Additional answer: The photos help a lot. Let’s start with regular mowing at 1-1/2 in. That’s the recommended height for bermudagrass turf. That will keep it low and dense, best able to crowd out the weeds. All of your non-grassy (broadleafed) weeds can be controlled by the regular mowing and, in the rare occasions when they persist, applications of a 2,4-D broadleafed weedkiller spray.
The very dark green, heavy clumps of grass that stand out so visibly are dallisgrass. You will either have to dig them out with a sharpshooter spade or spot-treat them with a glyphosate-only herbicide. The weedkiller will kill all grasses, so be very precise to apply it only to the dallisgrass.

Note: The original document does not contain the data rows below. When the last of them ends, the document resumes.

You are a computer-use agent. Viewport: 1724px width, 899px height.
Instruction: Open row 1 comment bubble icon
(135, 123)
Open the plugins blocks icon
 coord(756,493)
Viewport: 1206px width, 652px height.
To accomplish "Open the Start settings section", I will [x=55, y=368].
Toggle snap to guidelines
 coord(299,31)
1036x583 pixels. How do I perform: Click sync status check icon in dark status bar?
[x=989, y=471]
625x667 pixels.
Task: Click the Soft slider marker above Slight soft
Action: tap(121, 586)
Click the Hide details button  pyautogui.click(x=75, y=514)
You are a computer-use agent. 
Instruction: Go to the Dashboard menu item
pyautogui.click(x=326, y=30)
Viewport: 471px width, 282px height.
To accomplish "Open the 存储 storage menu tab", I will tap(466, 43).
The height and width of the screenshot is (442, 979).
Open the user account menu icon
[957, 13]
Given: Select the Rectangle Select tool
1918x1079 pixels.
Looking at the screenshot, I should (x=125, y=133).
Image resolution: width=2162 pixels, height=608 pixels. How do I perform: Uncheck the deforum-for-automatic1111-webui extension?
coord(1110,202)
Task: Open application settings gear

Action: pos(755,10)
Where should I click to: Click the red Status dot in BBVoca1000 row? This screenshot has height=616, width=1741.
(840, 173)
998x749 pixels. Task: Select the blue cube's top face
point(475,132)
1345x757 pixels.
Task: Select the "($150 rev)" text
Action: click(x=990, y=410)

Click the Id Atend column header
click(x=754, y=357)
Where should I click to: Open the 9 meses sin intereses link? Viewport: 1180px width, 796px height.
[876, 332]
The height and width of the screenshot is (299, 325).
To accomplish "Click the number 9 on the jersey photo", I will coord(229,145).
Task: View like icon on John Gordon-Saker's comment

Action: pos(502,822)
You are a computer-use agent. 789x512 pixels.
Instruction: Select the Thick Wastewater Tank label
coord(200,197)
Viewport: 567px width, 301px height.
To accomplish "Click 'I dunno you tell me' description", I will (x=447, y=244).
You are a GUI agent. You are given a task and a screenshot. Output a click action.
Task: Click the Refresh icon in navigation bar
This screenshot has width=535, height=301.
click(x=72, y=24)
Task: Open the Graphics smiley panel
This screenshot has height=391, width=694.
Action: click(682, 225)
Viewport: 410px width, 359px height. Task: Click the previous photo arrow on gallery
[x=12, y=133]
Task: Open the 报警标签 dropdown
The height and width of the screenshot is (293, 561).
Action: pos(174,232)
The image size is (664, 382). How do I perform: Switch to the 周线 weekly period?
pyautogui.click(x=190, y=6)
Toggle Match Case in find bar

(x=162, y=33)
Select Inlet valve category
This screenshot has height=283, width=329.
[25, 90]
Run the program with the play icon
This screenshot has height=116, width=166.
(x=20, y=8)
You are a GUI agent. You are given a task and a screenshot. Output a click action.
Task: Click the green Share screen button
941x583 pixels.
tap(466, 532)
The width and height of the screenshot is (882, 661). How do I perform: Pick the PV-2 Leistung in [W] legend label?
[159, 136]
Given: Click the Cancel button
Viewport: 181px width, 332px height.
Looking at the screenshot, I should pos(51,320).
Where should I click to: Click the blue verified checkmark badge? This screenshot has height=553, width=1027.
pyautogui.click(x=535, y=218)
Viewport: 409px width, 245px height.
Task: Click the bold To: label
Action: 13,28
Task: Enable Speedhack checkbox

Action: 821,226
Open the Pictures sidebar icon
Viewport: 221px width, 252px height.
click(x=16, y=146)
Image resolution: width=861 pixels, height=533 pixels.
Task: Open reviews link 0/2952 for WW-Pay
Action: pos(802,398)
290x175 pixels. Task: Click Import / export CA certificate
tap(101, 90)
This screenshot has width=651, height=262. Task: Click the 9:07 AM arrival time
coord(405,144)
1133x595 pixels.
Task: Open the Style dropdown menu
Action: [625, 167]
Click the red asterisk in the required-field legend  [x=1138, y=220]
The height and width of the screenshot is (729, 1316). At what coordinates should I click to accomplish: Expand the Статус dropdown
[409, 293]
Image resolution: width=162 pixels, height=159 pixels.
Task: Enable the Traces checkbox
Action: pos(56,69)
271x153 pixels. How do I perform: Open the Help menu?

As for the shaded area beneath the live oak, start by having the unnecessary lowest branches removed from the tree. There appear to be several that are contributing nothing to the good looks of your landscape. That pruning probably would be better saved until mid-July, although certified arborists know how to protect against the invasion of oak wilt if the trimming must be done sooner than that. There are many weedy tree and vine seedlings up under that tree that can be removed manually or simply by mowing.
I wasn’t asked, but since I was looking at the photos, I see a metal post and a rope pulling on something, I assume a tree trunk. I’m not sure what its purpose is, but remember that you can’t pull a tree back into plumb. As soon as a stake is removed, the tree will fall back out of vertical. You might as well get that stake out of the way unless it is doing something to support a brand new tree. If it is, there are better ways to stake newly planted trees.
Hope that all helps. Again, sorry for our mix-up.